►
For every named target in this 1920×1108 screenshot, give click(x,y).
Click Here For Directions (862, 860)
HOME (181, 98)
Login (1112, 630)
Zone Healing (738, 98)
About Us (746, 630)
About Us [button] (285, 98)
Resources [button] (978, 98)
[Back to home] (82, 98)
◄
►
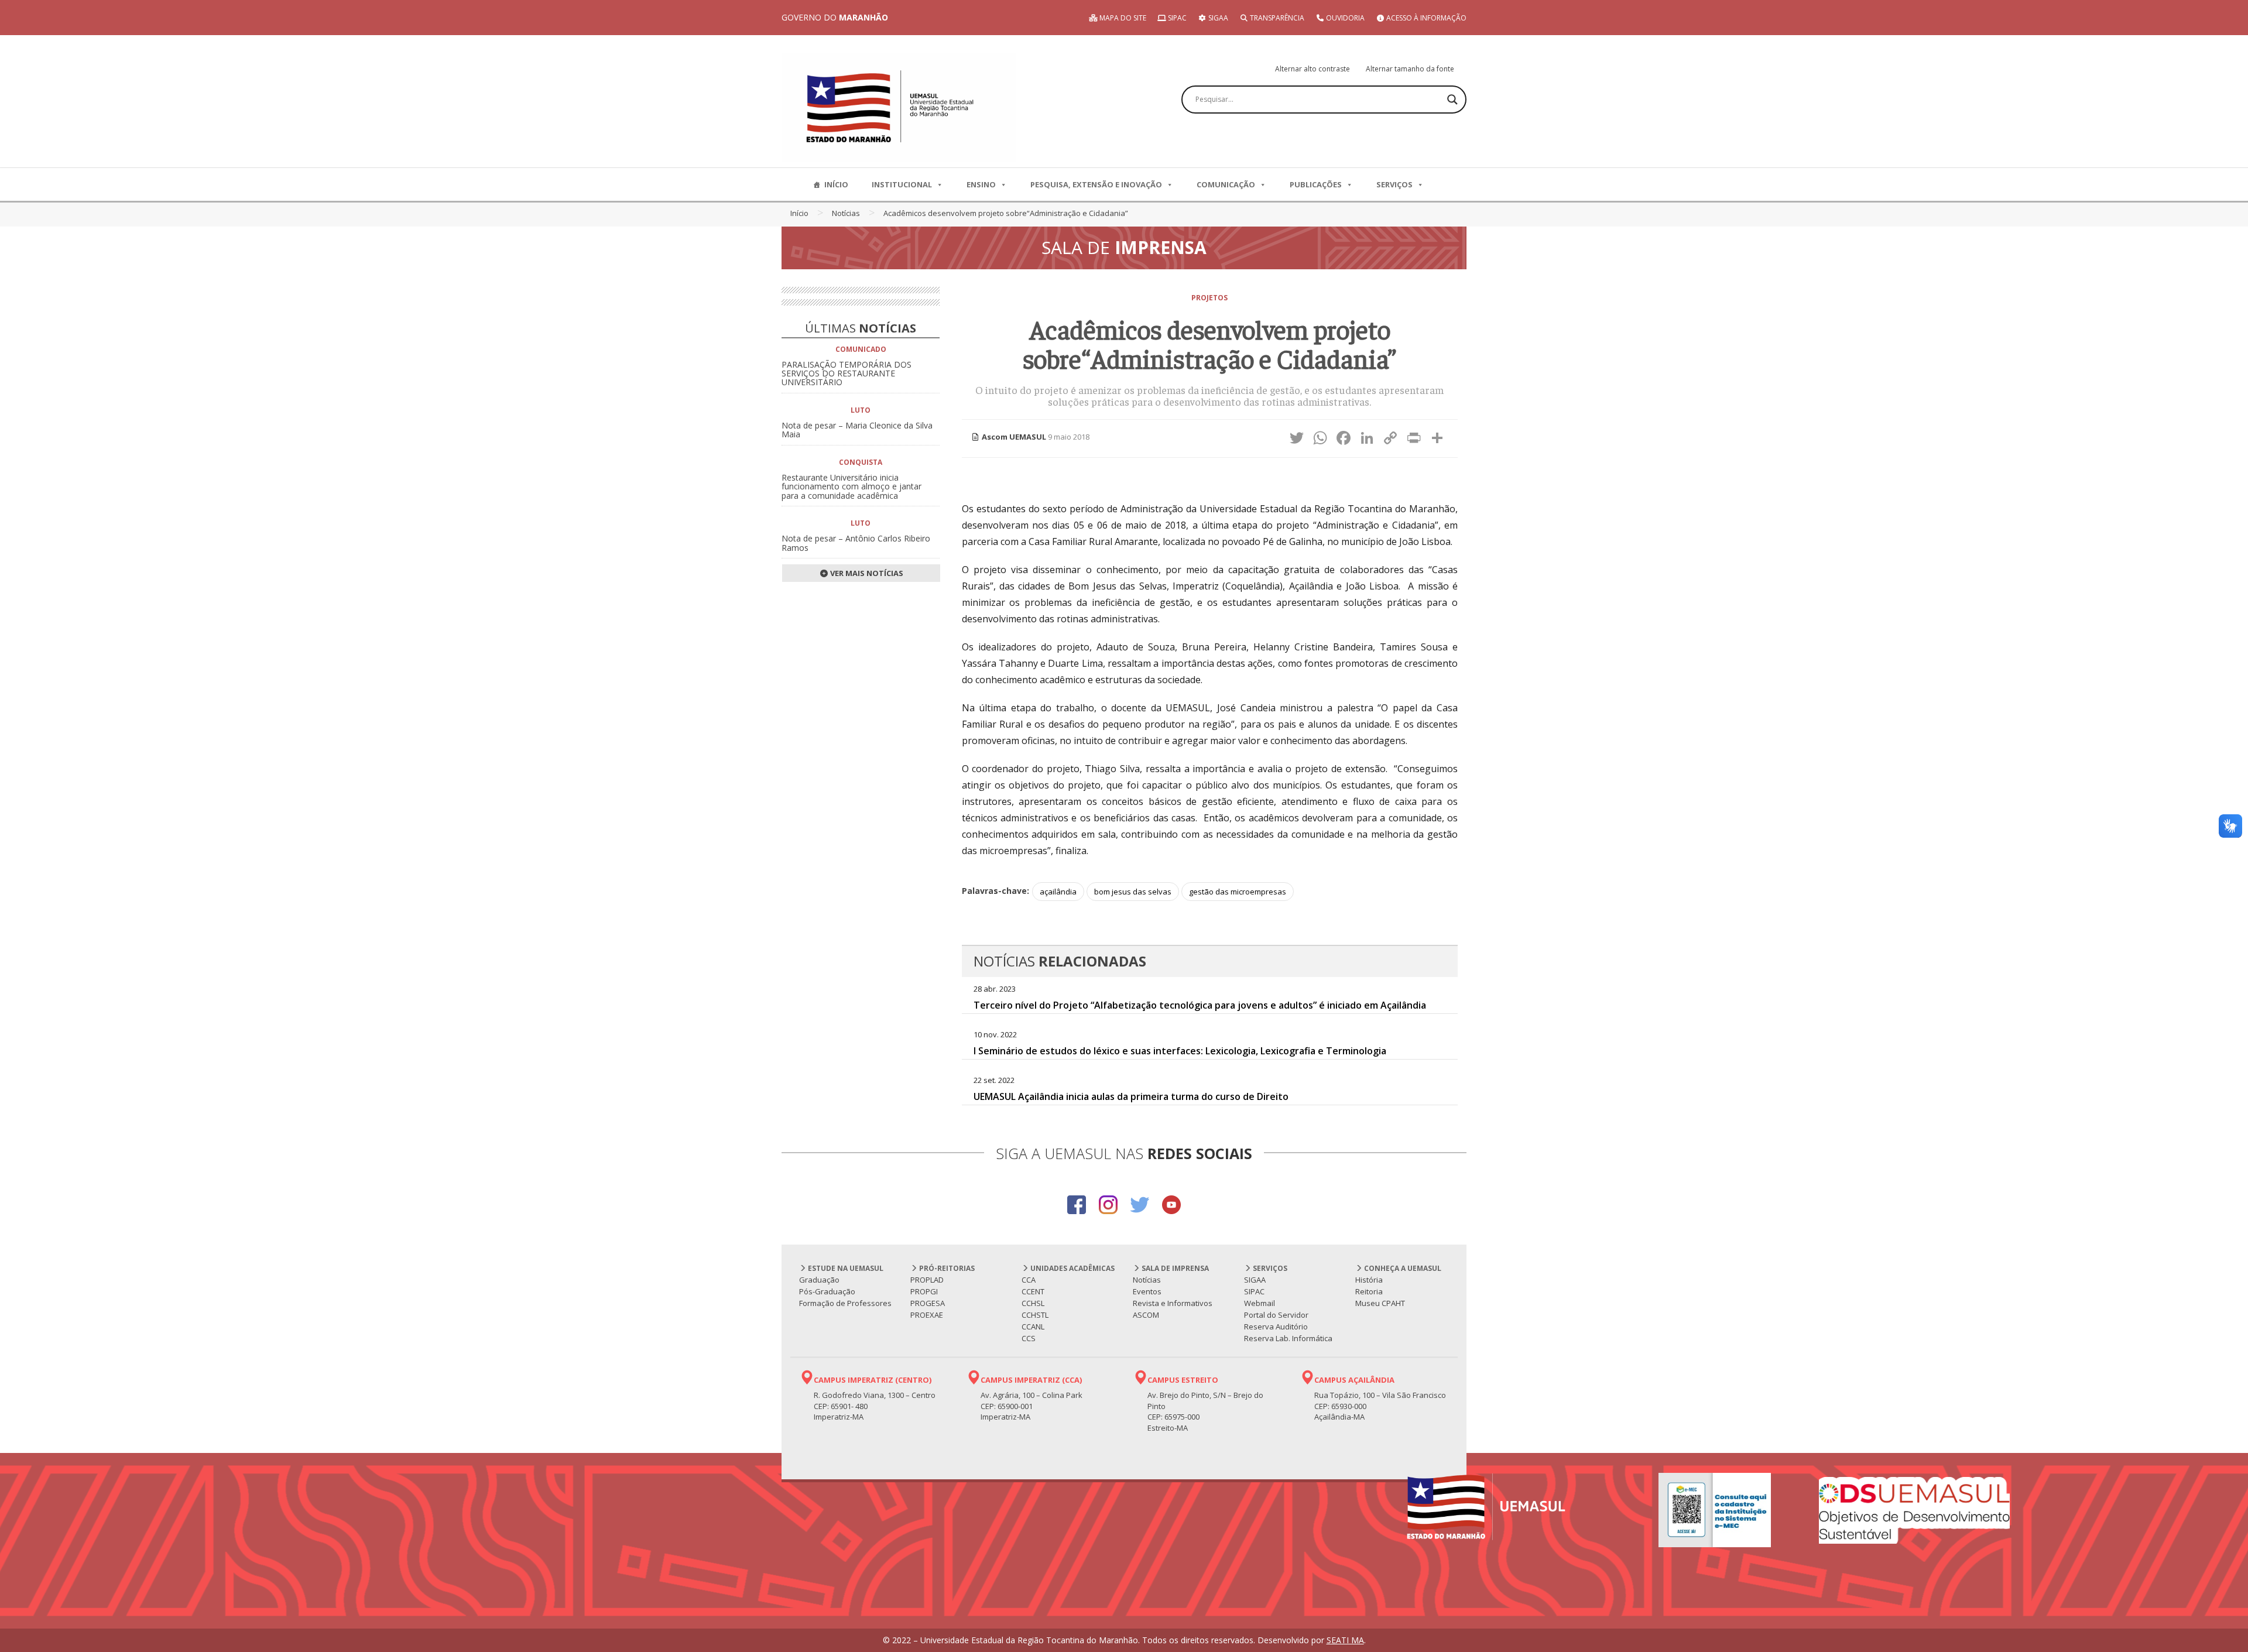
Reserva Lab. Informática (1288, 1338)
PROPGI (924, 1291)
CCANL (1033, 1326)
◄
Give back the records above exactly, limited to the lines between the one holding "HOME (181, 98)" and the one holding "[Back to home] (82, 98)", inclusive.

HOME (181, 98)
Login (1112, 630)
Zone Healing (738, 98)
About Us (746, 630)
About Us [button] (285, 98)
Resources [button] (978, 98)
[Back to home] (82, 98)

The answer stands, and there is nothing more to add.